Home Page > Invented Games > One-Minute Solitaire

One-Minute Solitaire

Invented by Robert Gauss (robbway@home.com), around 1989

Description: One-Minute Solitaire is a frenzied game, sort of a Spit for One. Requires very little space and even less time to play.

Equipment: One 52-card deck and a timepiece. The best is a digital countdown timer, but any watch or one-minute sand timer will do.

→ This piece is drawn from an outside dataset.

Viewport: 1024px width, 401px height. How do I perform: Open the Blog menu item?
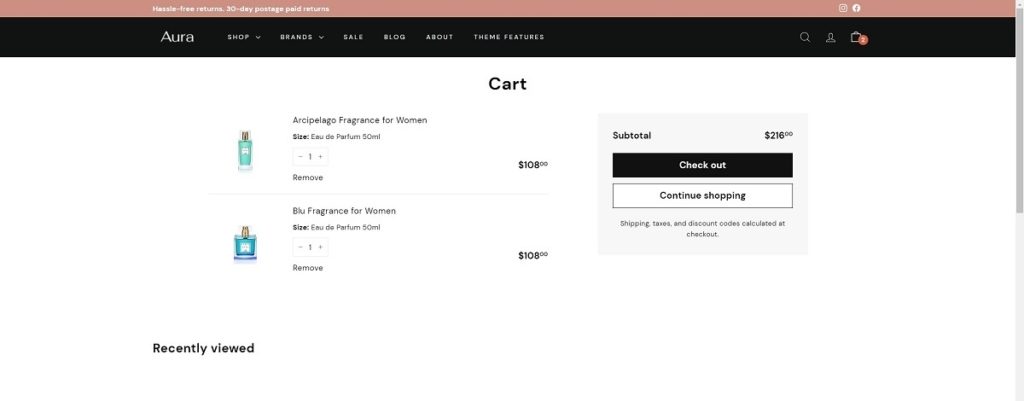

Setup: Shuffle the deck an hold it in your hand. You will need a small space of a table with no breakables nearby!

Play:

  1. Flip top card over on table for your one-and-only foundation.
  2. Start the timer. The rest of the game takes place in the next 60 seconds.
  3. Flip the entire deck over in your hand so that the cards are face-up.
  4. The objective is to build the entire deck onto the foundation so that each play from the hand matches the either the rank or suit of the face up card on the foundation.
  5. Any card that doesn't match the rank or suit of the foundation is dealt to a single wastepile.
  6. Cycle through the whole deck matching as many cards as possible.
  7. When the deck is exhausted, pick up the wastepile and without shuffling or flipping (takes too much time), continue play.
  8. If you think you are at an impasse, i.e. no cards in the deck match the suit or rank of the foundation card, play ANY card to the foundation and continue play.
  9. If the cards get out of order, don't worry! It doesn't increase your odds of winning. Just pick 'em up and keep playing.
  10. At the end of the minute, STOP!
  11. You LOSE if there are any cards left in your hand and/or the wastepile.
  12. You may have WON if all cards are on the foundation. Here's how to check:
    • slowly go through the foundation stack, bottom-to-top and make sure the card above it matches either suit or rank.
    • if a card above another card doesn't match, and NO OTHER CARDS ABOVE IT match suit or rank, it was played correctly.
    • if you reach the top of the foundation and the above two rules hold, you have WON! (otherwise, you've LOST)

NOTES:

This is not a complicated game. Matching is like Crazy Eights without the wild cards. The first hurdle is the dexterity of play. The second hurdle is guessing correctly that you are at an impasse.

Despite the small footprint of the game, I wouldn't play it on a train or airplane, it'll annoy the other passengers!

When I invented this I wrote a timer program (a FOR..NEXT loop!) on my Commodore 64 that would beep to start the timer and beep to end the game.